METHODS AND RESULTS:
The chemical structures of these compounds were elucidated by extensive spectroscopic analysis and on the basis of their chemical reactivity. This work represents the first recorded example of the isolation of compounds 1–3, 6, 7, 9, 11, and 12 from C. tinctoria. Compounds 5–9 showed strong diphenyl(2,4,6-trinitrophenyl)iminoazanium (DPPH) radical-scavenging activity, with IC50 values of 3.35 ± 0.45, 9.6 ± 2.32, 4.12 ± 0.21, 6.2 ± 0.43, and 7.9 ± 0.53 μM, respectively. Compounds 2 and 8 exhibited angiotensin I-converting enzyme inhibitory activity, with IC50 values of 228 ± 4.47 and 145.67 ± 3.45 μM, respectively.
CONCLUSIONS:
The activities of phenolic compounds isolated from C. tinctoria support the medicinal use of this plant in the prevention of cardiovascular diseases.

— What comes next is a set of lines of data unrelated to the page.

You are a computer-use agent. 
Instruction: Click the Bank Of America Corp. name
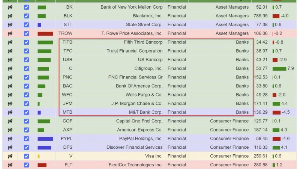point(139,86)
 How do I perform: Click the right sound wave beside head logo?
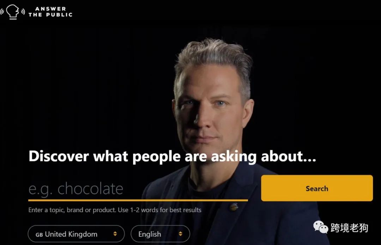coord(23,11)
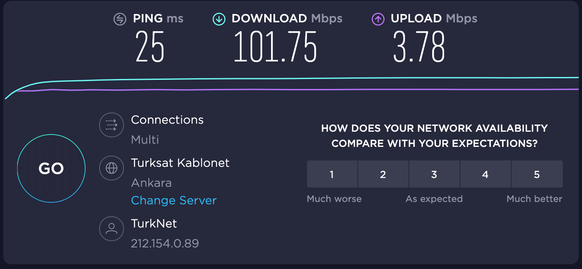Click the purple upload arrow icon
The width and height of the screenshot is (582, 269).
[378, 19]
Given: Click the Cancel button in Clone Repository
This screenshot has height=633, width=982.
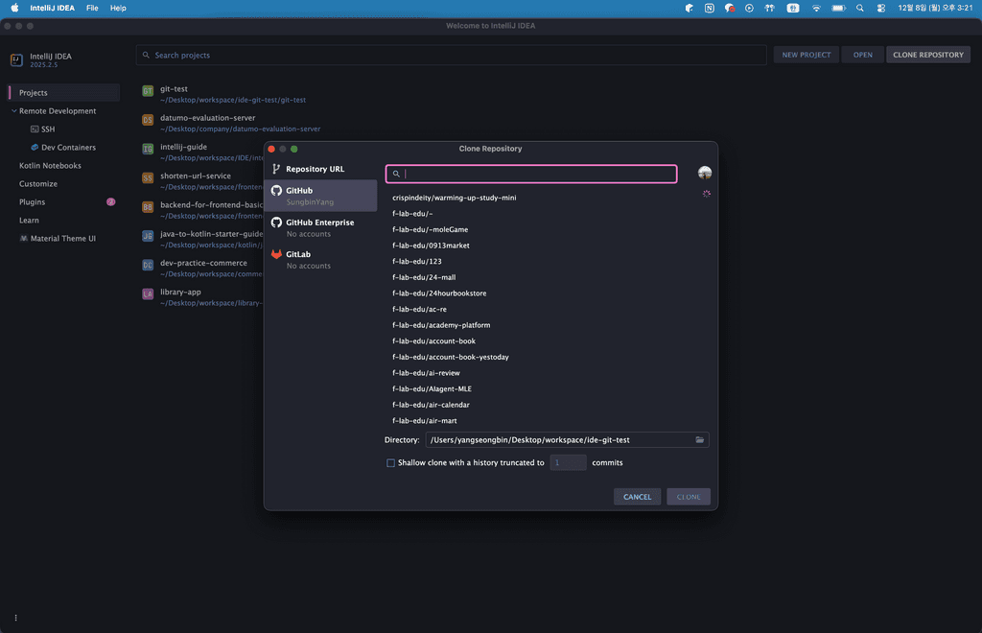Looking at the screenshot, I should pyautogui.click(x=637, y=497).
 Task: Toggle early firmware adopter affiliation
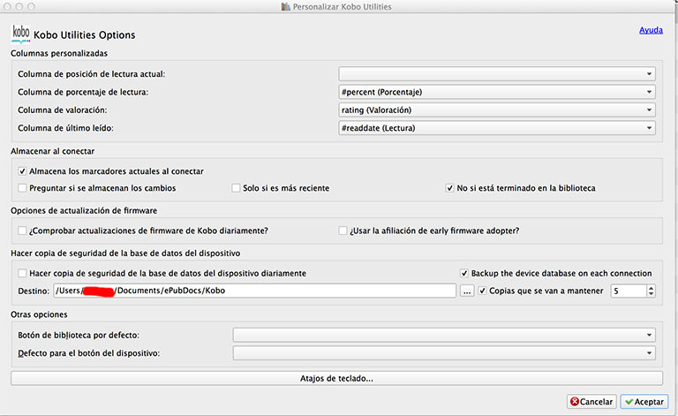coord(343,231)
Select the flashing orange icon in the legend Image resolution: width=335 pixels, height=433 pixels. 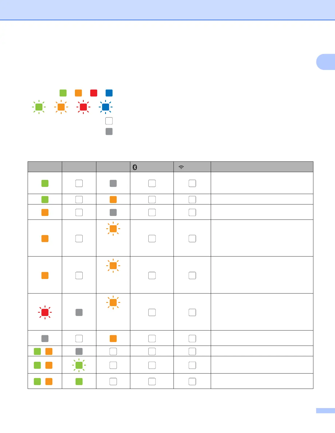coord(61,107)
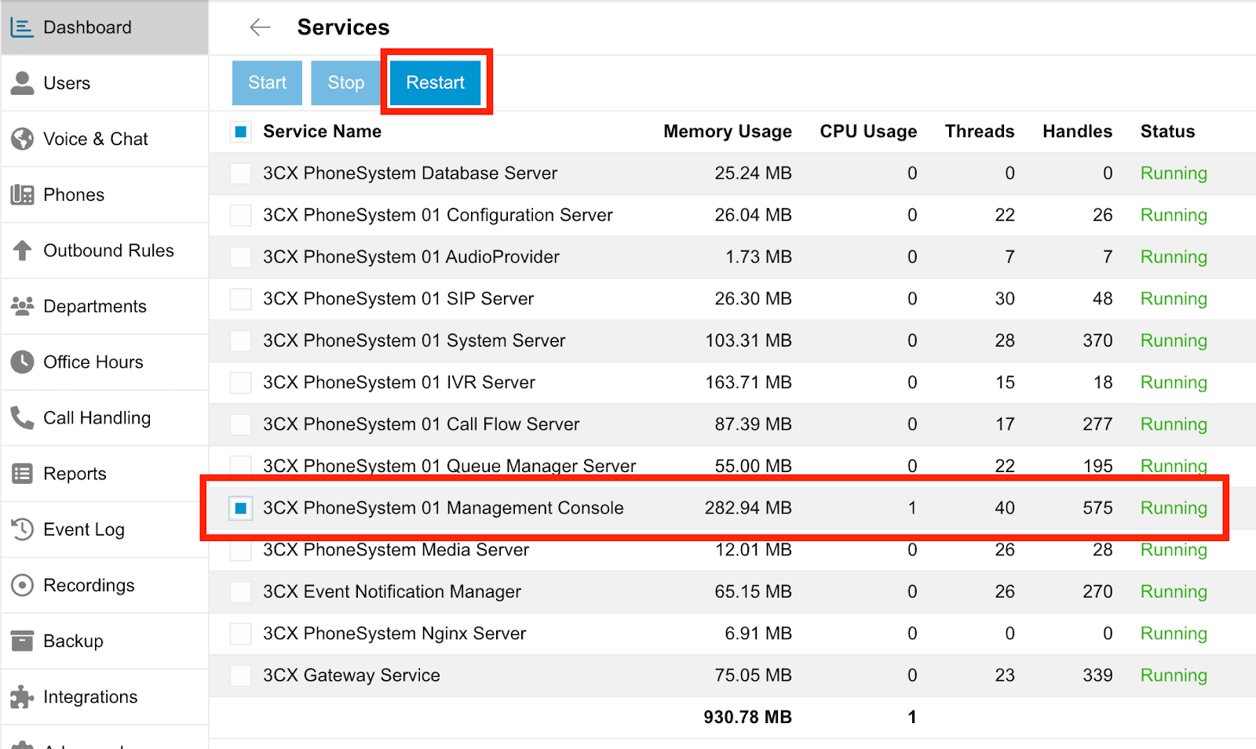Open the Recordings section

[x=88, y=584]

Molecules . 2020 Jun 5;25(11):2631.

Subacute Oral Administration of Clinacanthus nutans Ethanolic Leaf Extract Induced Liver and Kidney Toxicities in ICR Mice[Pubmed: 32517000]

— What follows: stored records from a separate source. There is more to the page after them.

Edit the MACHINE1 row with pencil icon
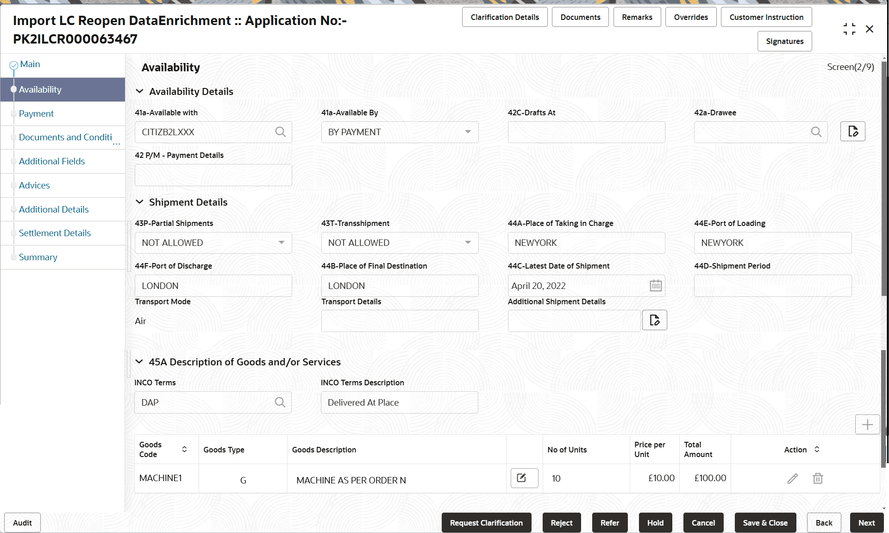Image resolution: width=889 pixels, height=533 pixels. tap(792, 478)
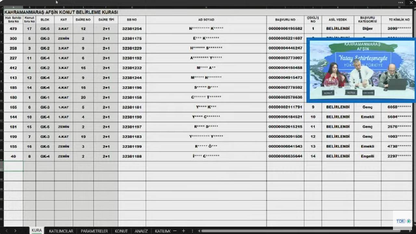This screenshot has height=234, width=416.
Task: Click the horizontal scrollbar at the bottom
Action: [x=293, y=231]
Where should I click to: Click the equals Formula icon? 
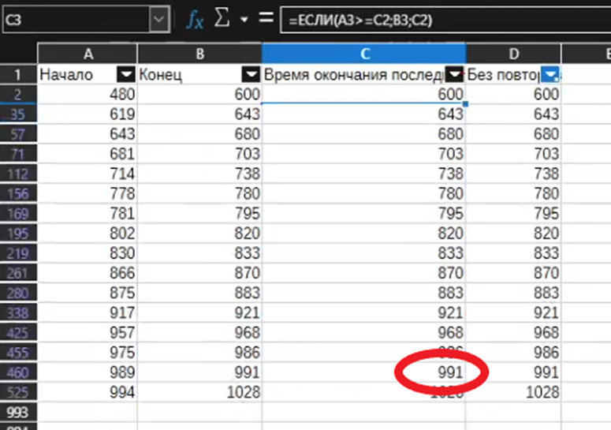pyautogui.click(x=265, y=19)
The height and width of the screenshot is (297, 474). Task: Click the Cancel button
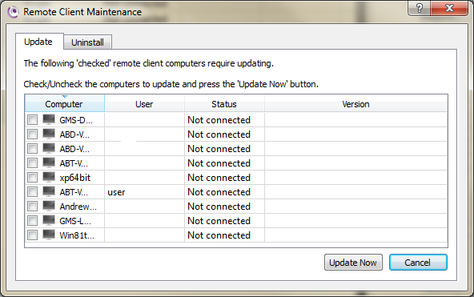coord(418,263)
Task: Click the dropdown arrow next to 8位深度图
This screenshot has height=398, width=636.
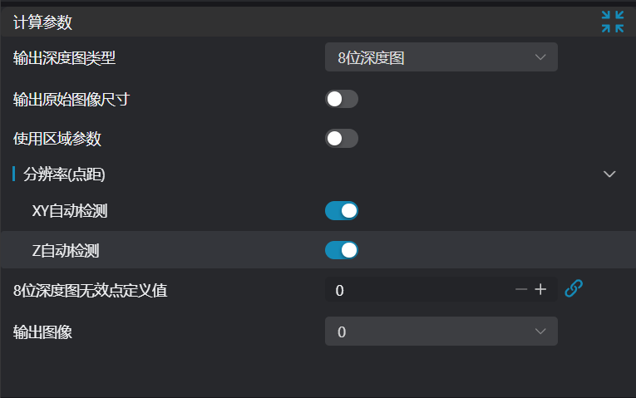Action: pos(540,57)
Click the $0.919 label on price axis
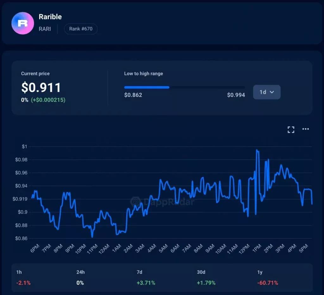 pyautogui.click(x=20, y=199)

Abstract This study investigated the leaves of Clinacanthus nutans for its bioactive compounds and acute and subacute toxicity effects of C. nutans ethanolic leaf extract (CELE) on blood, liver and kidneys of ICR mice. A total of 10 8-week-old female mice were divided into groups A (control) and B (2000 mg/kg) for the acute toxicity study. A single dose of 2000 mg/kg was administered to group B through oral gavage and mice were monitored for 14 days. In the subacute toxicity study, mice were divided into five groups: A (control), B (125 mg/kg), C (250 mg/kg), D (500 mg/kg) and E (1000 mg/kg). The extract was administered daily for 28 days via oral gavage. The mice were sacrificed, and samples were collected for analyses. Myricetin, orientin, isoorientin, vitexin, isovitexin, Isookanin, apigenin and ferulic acid were identified in the extract. Twenty-eight days of continuous oral administration revealed significant increases (p < 0.05) in creatinine, ALT and moderate hepatic and renal necrosis in groups D and E. The study concluded that the lethal dose (LD50) of CELE in mice is greater than 2000 mg/kg and that repeated oral administrations of CELE for 28 days induced hepatic and renal toxicities at 1000 mg/kg in female ICR mice. Keywords: Clinacanthus nutans; ICR mice; acute toxicity; biochemical parameters; histopathology; Isookanin; myricetin; orientin; subacute toxicity; vitexin.

Fitoterapia. 2012 Oct;83(7):1169-75.

Phenolics from Bidens bipinnata and their amylase inhibitory properties.[Pubmed: 22814126 ]

METHODS AND RESULTS:
A new chlorinated flavonoid, 3, 6, 8-trichloro-5, 7, 3', 4'-tetrahydroxyflavone (1), a new biscoumaric acid derivative, 4-O-(2″, 3″-O-diacetyl-6″-O-p-coumaroyl-β-D-glucopyranosyl)-p-coumaric acid (2), and 8, 3', 4'-trihydroxyflavone-7-O-β-D-glucopyranoside (3) together with twenty-four known compounds (4-27) were isolated from the whole plant of Bidens bipinnata. All chemical structures were established on the basis of UV-, MS- and NMR (¹H, ¹³C, ¹H-¹H COSY, HMQC and HMBC) spectroscopic data. Some of the isolated compounds were tested for the inhibition of α-amylase.
CONCLUSIONS:
The result showed that Isookanin (6) was a potent inhibitor of α-amylase (IC₅₀=0.447 mg/ml).